The election of the nation's first black president has awakened the real brute and beast of American culture -- racism, which in this case is masquerading as a cartoon. It is incredible to me that anyone can look at this cartoon and not see the racist overtones in it. This is one of the reasons why Attorney General Eric Holder made the comment that he made last week, saying that we are a "nation of cowards" when it comes to race. It is true.
I watched the Sunday morning news shows, and you were hard pressed to find someone outright call the cartoon racist. Most said that it was "racial," including Juan Williams, who offered strong commentary about why the cartoon was just plain wrong on Fox Morning News. As Williams said, "there is no way that you can get around" the implications of this cartoon. We are so afraid to talk about racism, that we now call racist acts "racial." No, it's racist.
We can denounce Mr. Holder for stating the obvious because of the way that he said it. What Mr. Holder is really saying is that in this country, we are afraid to discuss race, which is why you have a brilliant cartoonist like Sean Delonas feigning ignorance about likening President Obama to a monkey. He wants us to believe that in all of his travels, education and experience, he never had a real discussion about the historical visual representation of African-Americans as monkeys in art, literature, film and cartoons?
Hell, I went to white, affluent universities and was usually the only black person or one of two in the class throughout my entire academic career, including to attain my Ph.D. Most of my academic mentors, whom I love by the way, are white men and women. They taught us about this type of imagery because of its importance to the historical representation of all Americans in this country. Even though there weren't a bunch of black folks at any of my schools, they knew that everyone needed to know about this and talk about it in order to move our classrooms, and symbolically our country, forward.
Why am I telling you this? Because anyone at anytime can have a real discussion about race that may be uncomfortable and even hurtful, but necessary. Real discussion about any topic only takes place when everyone comes to the table, including Mr. Selonas. I do not buy for one minute that Mr. Selonas did not know what he was doing. Instead of being a punk (as used in the black vernacular, not in the homophobic one) by not even acknowledging what he had done and offering a half-assed apology (sorry but not really), he should have been a grown-up and had a real discussion at least about the visceral reaction to his cartoon. Black folks were not the only ones up in arms over this -- people of all backgrounds were upset.
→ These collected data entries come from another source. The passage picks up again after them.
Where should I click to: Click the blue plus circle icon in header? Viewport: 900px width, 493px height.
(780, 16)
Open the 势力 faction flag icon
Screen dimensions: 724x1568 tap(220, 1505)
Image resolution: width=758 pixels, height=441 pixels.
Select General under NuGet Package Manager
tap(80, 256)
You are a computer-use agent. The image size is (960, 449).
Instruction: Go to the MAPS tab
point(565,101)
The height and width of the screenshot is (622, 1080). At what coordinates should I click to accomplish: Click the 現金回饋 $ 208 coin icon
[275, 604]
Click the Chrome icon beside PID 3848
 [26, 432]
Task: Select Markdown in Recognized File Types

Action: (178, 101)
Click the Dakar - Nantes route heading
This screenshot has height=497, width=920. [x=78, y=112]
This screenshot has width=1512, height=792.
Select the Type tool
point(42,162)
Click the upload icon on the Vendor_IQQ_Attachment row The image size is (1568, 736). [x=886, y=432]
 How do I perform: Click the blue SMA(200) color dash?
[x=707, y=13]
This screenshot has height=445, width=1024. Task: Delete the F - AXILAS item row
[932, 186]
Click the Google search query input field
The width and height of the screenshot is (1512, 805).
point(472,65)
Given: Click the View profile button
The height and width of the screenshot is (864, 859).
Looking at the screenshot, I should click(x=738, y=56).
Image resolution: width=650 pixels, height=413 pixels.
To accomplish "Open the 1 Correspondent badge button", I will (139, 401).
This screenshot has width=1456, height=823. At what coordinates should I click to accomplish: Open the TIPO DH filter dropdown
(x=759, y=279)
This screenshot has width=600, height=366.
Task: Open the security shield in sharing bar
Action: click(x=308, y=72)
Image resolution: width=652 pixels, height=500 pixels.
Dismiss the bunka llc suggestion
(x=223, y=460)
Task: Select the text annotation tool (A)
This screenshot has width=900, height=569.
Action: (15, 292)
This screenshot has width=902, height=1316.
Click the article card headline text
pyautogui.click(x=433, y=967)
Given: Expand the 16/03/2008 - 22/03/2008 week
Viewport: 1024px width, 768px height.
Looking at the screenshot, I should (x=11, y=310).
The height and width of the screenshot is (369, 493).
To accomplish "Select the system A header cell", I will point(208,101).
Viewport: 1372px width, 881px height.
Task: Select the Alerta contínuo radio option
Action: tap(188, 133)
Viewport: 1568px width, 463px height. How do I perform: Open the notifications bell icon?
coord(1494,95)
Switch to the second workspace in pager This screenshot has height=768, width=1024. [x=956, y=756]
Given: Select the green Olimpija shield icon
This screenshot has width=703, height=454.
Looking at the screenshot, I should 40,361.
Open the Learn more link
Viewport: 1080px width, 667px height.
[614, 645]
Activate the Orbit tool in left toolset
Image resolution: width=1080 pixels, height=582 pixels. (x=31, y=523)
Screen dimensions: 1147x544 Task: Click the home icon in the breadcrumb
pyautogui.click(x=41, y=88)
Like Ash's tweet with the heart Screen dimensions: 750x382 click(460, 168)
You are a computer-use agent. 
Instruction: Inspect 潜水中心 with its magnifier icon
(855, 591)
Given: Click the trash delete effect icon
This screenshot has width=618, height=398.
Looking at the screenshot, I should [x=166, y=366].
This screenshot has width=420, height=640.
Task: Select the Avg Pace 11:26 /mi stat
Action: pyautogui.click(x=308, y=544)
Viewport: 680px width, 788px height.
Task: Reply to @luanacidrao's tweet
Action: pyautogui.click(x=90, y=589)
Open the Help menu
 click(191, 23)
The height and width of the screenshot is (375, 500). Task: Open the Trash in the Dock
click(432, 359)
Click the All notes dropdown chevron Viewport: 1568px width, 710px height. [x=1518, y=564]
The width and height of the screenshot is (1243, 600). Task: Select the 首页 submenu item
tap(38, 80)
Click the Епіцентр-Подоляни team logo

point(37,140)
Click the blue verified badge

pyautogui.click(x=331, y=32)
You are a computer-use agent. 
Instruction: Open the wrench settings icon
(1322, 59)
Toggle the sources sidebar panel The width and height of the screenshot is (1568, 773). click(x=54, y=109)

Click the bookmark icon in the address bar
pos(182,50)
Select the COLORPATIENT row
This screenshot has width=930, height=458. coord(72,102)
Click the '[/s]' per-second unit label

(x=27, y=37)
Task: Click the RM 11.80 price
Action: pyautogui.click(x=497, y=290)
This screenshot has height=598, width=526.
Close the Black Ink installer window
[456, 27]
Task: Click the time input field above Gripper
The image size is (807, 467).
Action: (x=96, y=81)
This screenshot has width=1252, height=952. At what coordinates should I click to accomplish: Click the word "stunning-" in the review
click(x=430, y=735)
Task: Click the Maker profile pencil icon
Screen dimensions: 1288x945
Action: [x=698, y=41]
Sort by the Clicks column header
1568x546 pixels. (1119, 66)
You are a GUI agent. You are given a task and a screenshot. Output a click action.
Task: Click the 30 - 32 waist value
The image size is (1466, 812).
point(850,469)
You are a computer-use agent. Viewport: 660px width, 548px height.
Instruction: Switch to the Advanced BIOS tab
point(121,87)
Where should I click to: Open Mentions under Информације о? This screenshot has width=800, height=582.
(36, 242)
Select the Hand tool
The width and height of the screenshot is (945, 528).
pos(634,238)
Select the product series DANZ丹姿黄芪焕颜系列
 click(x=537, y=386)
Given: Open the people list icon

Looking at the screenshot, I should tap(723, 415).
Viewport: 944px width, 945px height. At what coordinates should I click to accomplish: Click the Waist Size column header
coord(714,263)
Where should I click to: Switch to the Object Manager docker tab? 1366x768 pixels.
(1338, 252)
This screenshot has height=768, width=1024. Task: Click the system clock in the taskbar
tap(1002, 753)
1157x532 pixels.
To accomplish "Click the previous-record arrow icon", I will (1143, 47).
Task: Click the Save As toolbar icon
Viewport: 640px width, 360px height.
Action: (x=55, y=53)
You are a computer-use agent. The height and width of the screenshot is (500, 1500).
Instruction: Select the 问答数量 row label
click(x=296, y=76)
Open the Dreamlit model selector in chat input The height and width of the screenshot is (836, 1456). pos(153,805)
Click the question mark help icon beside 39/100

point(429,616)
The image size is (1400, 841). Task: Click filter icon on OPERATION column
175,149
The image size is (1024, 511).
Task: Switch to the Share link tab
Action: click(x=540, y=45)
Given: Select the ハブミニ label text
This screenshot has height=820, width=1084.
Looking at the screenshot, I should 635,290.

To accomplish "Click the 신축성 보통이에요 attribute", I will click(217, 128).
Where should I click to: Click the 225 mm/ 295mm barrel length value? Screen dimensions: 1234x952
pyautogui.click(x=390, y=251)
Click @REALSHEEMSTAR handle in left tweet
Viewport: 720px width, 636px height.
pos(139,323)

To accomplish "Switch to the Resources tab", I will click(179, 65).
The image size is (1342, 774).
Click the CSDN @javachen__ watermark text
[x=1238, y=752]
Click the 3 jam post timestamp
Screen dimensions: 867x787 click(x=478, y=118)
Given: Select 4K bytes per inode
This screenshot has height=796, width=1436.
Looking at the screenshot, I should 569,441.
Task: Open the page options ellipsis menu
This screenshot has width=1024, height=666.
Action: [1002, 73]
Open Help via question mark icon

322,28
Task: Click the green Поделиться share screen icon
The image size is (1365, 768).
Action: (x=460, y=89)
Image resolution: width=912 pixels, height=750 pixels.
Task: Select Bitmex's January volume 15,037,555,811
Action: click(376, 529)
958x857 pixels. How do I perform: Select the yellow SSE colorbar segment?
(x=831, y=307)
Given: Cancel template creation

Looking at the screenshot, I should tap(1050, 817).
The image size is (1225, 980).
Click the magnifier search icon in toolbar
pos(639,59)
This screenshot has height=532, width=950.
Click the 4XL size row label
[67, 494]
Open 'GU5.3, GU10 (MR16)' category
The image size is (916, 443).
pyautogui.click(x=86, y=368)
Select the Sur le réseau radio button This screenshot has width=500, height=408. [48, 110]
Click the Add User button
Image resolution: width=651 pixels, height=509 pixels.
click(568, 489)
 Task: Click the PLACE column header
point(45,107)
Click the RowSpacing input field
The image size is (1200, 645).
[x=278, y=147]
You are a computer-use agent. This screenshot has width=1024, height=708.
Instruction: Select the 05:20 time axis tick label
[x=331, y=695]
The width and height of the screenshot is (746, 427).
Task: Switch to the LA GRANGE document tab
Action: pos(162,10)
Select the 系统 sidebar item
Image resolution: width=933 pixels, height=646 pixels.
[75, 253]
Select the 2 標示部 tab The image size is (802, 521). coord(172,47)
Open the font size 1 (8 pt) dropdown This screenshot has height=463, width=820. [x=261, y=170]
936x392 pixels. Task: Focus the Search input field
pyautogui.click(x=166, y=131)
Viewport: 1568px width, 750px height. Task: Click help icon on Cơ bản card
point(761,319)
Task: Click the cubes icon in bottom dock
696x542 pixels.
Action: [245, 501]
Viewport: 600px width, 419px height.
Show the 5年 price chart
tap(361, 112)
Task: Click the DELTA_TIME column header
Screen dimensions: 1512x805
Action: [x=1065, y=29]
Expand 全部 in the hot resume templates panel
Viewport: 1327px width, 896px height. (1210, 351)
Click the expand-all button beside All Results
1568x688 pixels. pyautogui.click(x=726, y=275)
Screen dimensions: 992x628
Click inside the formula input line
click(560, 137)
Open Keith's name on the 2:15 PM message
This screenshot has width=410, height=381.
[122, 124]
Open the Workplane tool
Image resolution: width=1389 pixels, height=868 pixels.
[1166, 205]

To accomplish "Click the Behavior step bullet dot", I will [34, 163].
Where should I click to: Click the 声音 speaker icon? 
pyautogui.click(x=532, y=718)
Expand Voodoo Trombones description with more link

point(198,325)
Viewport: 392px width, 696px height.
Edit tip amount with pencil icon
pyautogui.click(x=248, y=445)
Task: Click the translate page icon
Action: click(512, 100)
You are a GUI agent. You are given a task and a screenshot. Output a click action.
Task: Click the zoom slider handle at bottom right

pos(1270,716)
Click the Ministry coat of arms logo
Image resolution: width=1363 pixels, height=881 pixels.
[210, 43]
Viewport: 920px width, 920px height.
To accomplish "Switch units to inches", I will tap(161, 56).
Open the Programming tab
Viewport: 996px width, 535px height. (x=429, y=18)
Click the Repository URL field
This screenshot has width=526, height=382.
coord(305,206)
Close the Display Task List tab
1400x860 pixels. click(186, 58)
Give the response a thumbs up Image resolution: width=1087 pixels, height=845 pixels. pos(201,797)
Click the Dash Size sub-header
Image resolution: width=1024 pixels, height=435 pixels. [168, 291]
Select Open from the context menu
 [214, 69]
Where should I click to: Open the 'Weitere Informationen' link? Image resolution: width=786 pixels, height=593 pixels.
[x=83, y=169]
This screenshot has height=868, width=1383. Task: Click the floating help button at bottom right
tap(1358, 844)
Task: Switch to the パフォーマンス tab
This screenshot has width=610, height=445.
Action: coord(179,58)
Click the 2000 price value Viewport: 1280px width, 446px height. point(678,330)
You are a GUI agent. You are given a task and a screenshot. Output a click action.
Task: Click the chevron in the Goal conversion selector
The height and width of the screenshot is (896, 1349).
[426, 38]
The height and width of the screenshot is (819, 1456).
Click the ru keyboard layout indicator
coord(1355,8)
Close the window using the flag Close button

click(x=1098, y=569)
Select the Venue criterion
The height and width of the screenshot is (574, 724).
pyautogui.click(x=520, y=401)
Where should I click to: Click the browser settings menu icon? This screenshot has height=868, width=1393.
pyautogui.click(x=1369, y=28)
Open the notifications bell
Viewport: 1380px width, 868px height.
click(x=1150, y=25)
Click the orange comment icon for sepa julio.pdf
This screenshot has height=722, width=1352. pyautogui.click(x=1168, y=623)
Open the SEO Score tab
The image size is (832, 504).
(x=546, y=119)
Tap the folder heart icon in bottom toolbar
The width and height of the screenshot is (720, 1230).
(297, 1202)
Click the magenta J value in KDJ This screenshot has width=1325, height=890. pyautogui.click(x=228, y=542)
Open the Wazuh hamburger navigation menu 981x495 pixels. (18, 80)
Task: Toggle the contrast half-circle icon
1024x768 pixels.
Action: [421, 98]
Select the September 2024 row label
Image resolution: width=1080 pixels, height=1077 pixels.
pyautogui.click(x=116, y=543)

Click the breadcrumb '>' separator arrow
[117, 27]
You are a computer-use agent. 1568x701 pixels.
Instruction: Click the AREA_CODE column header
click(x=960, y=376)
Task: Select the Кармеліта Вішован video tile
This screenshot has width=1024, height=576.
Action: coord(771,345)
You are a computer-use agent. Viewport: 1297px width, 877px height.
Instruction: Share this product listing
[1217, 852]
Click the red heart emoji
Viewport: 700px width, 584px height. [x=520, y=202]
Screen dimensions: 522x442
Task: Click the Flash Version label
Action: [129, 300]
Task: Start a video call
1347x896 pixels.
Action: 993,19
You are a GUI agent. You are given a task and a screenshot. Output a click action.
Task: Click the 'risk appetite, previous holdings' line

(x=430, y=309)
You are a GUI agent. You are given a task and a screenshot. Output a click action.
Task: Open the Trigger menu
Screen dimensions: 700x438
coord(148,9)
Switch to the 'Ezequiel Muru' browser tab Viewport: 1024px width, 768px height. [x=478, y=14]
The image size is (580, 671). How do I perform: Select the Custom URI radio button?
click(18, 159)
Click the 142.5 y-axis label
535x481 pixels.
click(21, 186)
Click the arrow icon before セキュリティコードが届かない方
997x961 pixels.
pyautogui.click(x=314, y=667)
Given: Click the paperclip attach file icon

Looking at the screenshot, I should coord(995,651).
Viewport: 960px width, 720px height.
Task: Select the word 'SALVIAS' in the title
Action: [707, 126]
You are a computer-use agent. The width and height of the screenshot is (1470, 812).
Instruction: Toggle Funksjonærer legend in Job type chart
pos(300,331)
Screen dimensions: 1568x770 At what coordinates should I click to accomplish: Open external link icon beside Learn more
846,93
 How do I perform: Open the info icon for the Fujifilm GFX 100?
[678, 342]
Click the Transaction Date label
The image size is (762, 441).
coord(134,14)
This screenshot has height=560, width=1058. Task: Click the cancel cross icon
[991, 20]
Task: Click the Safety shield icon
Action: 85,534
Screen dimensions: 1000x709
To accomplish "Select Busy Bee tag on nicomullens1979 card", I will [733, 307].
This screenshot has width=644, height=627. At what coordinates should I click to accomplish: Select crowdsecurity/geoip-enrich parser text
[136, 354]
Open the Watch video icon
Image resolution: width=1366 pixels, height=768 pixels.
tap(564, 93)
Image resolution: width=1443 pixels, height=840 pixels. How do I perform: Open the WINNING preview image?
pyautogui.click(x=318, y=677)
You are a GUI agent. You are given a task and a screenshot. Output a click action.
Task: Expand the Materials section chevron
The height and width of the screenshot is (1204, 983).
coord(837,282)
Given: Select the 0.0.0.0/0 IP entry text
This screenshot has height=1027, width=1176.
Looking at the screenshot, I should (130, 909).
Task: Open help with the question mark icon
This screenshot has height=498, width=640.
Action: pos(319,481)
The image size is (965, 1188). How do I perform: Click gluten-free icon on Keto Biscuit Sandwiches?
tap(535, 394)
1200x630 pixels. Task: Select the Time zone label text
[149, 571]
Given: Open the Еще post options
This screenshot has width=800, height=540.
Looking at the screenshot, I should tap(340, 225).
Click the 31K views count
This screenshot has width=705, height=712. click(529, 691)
As racism works in this country, if it involves a black person, then it immediately becomes a black issue instead of an American issue. This is what Mr. Holder is talking about, which we might have heard had he chosen different words. Hell, poor whites are discriminated against in this country too, but we cannot have a real conversation about it because we want to pretend that it doesn't exist. We do not want to do the hard work because it is difficult, and it takes real courage to discuss issues of race in this country. Clearly our historic amnesia has allowed us to forget that not too long ago, anyone would be killed or maimed for speaking out about racism as a social injustice. We are slowly recovering from that, but these conversations need to happen as our country becomes more diverse.
One of the benefits of sheer and utter foolishness like this cartoon is that it gives us an opportunity to have a real and honest discussion about race in this country. While many folks erroneously believe that the election of President Obama means that racism is over, Mr. Delonas' racist cartoon tells us differently.
Mr. Delonas' racism cannot hide behind this cartoon as art, and the Post cannot hide behind Mr. Delonas as an artist. Both are wrong, both are racist, both are opportunists, both are sensationalists, both are cowardly, and both reflect the worst of America -- demented individuals with the support of institutions desperate for relevancy.
Nsenga K. Burton, Ph.D. is an assistant professor of communications and media studies at Goucher College and editorial director for RushmoreDrive.com.